### INSTRUCTIONS TO FOLLOW
Look through the records below, and whenever a line contains "Exchanges", copy it.

Dataset records
- - -
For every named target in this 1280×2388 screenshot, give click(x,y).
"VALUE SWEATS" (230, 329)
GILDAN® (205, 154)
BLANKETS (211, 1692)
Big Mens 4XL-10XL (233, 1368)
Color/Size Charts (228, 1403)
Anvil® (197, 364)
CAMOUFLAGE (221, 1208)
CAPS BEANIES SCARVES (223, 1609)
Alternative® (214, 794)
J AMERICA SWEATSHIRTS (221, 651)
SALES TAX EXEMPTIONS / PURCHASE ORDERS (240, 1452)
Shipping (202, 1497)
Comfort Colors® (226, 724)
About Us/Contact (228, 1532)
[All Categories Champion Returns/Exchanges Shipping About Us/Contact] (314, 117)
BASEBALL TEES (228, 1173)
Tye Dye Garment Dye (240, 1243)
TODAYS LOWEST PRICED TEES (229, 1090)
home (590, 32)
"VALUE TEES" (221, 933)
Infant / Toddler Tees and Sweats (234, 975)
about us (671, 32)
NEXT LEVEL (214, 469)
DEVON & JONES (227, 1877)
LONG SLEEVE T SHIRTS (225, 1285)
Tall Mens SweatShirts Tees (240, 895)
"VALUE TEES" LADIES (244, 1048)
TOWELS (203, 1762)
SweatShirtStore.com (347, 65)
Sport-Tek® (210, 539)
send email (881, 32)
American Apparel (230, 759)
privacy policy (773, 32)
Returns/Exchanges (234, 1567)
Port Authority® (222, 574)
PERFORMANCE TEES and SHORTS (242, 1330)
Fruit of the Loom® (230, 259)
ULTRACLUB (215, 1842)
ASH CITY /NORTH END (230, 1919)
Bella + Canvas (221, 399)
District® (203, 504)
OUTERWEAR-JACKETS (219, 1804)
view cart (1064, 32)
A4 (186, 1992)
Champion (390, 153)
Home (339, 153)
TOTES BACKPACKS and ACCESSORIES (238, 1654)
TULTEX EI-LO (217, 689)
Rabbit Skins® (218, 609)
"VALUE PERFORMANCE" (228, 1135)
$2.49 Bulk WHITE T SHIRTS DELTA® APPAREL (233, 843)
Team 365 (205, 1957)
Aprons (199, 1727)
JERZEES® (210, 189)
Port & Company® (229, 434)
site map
- - -
### RESPONSE AREA
[All Categories Champion Returns/Exchanges Shipping About Us/Contact] (314, 117)
Returns/Exchanges (234, 1567)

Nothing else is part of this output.